> TEXT PASSAGE
Begin
Follow David Hare – recently described as “the premiere political dramatist writing in English” by the Washington Post – as he travels Israel and Palestine in order to assess the impact of the wall separating the two countries on both peoples. The film is mostly in black and white, combining distinctive handcraft with advanced animation tools and 3D motion-capture footage. The outcome is a realistic feel, not dissimilar to rotoscopic animation. The images are raw and bleak with the very occasional splash of colouring – much like the existence of the Palestinians.

Wall never shies away from political indictment. While listening to both sides of the story, it remains unequivocally critical of Israel’s aggressive stance towards the people who could be their “potential best friends” (here I quote Hannah Arendt, who’s not mentioned in the film). Wall reveals that the International Court of Justice in The Hague ruled 14 votes to 2 on July 9th 2004 that the wall is contrary to international law. They demand that Israel seizes construction, dismantles what has already been erected and makes reparation for the damage inflicted. Israel opted to ignore the ruling, in a sheer violation of international law.

Comparisons to the Berlin wall are inevitable. The difference is that the Berlin wall kept people locked outside, while the Palestinian wall keeps people locked inside.

Israeli people are becoming increasingly anxious and therefore aggressive towards Palestine, we are told. A recent poll showed that 84% of Israelis are in favour of the wall. It has an extension of 486 miles, in a combination of razor coil, electronic fences, watchtowers, ditches, concrete slabs, control roads and checkpoints. It comes at a price tag of U$4 billion. Israelis use the euphemistic “separation fence” in order to refer to the illegal construction, while Palestinians describe it as the “the racial segregation wall”. An Israeli puts it succinctly: “80% of terrorist attacks against Israeli have been stopped. Am I not meant to be pleased about that?”
End
> ENTRIES
Begin
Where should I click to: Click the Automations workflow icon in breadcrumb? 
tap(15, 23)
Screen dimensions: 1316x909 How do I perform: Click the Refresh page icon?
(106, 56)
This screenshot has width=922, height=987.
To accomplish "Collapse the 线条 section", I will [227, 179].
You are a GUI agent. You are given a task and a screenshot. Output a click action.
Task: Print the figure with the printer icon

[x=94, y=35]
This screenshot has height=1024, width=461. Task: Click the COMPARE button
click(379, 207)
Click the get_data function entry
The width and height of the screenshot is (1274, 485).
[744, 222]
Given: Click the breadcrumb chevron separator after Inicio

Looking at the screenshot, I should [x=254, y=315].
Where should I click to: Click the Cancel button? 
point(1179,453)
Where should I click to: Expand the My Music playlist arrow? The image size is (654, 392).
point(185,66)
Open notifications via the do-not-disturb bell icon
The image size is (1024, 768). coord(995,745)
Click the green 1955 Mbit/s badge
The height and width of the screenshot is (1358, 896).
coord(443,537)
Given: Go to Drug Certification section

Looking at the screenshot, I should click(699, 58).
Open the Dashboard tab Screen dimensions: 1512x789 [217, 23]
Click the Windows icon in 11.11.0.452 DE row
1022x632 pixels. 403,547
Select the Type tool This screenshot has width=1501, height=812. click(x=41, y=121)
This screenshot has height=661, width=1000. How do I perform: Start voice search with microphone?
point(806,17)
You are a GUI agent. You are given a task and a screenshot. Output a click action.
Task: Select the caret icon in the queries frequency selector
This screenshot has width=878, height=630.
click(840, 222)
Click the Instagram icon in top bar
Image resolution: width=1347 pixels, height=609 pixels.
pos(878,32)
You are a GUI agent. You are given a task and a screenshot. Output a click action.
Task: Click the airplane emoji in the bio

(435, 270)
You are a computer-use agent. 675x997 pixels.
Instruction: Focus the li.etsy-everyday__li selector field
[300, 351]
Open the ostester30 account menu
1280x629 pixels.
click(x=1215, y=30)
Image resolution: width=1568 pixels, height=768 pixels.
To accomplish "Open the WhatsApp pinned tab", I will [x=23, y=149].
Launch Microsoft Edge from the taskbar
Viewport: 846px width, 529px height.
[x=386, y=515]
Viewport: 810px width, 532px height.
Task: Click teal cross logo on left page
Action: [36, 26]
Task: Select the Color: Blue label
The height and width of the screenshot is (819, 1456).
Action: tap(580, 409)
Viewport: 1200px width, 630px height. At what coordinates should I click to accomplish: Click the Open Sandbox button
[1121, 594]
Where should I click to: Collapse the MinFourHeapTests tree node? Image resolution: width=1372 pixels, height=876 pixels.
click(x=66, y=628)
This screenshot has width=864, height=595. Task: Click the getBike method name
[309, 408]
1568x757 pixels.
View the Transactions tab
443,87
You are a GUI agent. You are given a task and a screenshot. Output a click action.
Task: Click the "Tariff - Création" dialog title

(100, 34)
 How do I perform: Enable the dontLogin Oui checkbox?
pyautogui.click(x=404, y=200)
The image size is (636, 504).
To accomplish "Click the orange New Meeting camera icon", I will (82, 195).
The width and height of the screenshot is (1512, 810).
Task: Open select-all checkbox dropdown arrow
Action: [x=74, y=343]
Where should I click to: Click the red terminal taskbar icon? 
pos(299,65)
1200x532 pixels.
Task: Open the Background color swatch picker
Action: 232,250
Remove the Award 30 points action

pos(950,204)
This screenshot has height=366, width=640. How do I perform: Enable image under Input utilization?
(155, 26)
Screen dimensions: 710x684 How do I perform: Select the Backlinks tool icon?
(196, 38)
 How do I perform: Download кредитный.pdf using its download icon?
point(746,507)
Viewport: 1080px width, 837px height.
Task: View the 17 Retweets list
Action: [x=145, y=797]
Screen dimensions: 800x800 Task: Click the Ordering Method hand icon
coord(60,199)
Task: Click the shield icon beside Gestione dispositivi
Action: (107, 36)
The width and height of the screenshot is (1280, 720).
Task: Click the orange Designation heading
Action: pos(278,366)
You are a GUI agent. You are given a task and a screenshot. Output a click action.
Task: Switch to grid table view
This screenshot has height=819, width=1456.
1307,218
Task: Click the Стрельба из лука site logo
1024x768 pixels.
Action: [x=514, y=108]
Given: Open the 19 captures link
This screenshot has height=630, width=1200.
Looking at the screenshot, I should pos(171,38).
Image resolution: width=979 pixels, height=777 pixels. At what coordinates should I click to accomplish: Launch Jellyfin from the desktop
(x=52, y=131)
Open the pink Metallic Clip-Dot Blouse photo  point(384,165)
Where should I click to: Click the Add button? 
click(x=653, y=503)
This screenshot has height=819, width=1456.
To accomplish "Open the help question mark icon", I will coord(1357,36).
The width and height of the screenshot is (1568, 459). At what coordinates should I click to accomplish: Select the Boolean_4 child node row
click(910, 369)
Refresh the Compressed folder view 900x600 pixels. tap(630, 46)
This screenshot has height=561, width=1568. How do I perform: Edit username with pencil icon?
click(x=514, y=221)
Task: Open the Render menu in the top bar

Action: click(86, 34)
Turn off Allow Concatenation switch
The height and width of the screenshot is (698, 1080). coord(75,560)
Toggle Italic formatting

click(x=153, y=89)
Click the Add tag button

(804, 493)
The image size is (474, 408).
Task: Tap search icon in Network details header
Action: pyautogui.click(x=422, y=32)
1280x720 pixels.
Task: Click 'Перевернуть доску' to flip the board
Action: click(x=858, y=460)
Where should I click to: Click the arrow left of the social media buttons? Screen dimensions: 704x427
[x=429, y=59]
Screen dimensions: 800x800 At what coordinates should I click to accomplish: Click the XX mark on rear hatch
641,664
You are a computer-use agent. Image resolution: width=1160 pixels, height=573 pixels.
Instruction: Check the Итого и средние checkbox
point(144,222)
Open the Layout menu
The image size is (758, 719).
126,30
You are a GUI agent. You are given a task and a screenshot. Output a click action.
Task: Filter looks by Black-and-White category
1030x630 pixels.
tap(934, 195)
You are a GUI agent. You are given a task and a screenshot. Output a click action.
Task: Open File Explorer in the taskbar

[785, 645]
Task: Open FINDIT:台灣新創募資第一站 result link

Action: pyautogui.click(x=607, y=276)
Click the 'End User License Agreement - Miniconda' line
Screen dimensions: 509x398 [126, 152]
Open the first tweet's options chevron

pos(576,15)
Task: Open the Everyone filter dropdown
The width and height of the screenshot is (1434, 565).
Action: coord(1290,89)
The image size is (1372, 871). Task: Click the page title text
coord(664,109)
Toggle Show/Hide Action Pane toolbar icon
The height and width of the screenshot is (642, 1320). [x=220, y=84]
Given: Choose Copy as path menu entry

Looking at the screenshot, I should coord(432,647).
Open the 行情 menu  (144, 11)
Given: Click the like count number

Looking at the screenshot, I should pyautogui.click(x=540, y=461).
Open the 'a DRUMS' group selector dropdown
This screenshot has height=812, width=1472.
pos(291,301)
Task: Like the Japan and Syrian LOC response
End
> TASK TO COMPLETE
Continue the review of the film Wall, picking up right after its final sentence.

> RESPONSE FOR THIS EXERCISE
Professor Sari Nuseibeh of the Al-Quds University of Jerusalem has the best analogy to describe the relation between controversial wall and Palestinian violence: “if you put someone in a cage they will start screaming like any normal person would. Then you use their temper as a justification for putting them in the cage in the first place. The wall is the perfect crime because it creates the violence it was ostensibly created to prevent”.

Israelis use their own fears and anxieties in order to justify their aggressive behaviour. A man explains it: “Our country feels provisional. In the UK you make plans for trains and airports in 2038. We don’t. We look strong from outside, with army and nuclear weapons. But we feel weak and insecure inside”. Israelis became “addicted to occupation”, like a narcotic. They have become victims of their own anxiety, incapable of distinguishing between real dangers and ghost from the past.

Beauty is also a central topic. “Jerusalem used to be beautiful. Now it isn’t. It used to take your breath away. Now it doesn’t. How could it ? There’s a bloody concrete wall around it”. The Israeli settlements look menacing and soulless. A real eyesore. They sit on top of the hills as if keeping guard over the Palestinians below. The Palestinian city of Nablus has 180,000 inhabitants surrounded by nine Israeli checkpoints, 14 Jewish settlements and 26 settlement outposts (which are illegal even under Israeli law). Nablus used to be the commercial heart of Palestine. Now it’s just “the capital of poverty”.

The final five minutes of this film – when the graffiti sprayed on the titular wall acquires colour and movement – are genuinely breathtaking. Banksy’s iconic Girl with Balloons takes off heading towards the sky. A real explosion of images. A real explosion of feelings. Pure catharsis. A fresh reminder of how liberating art can be, particularly when several media are combined: graffiti, animation and documentary-making.

Wall shows for at the BFI Southbank on Wednesday, February 27th. There will be a director’s Q&A event on theatrical opening on Friday, 1st March at Bertha DocHouse..


By Victor Fraga - 19-02-2019

Victor Fraga is a Brazilian born and London-based journalist and filmmaker with more than 20 years of involvement in the cinema industry and beyond. He is an LGBT writer, and describes himself as a di...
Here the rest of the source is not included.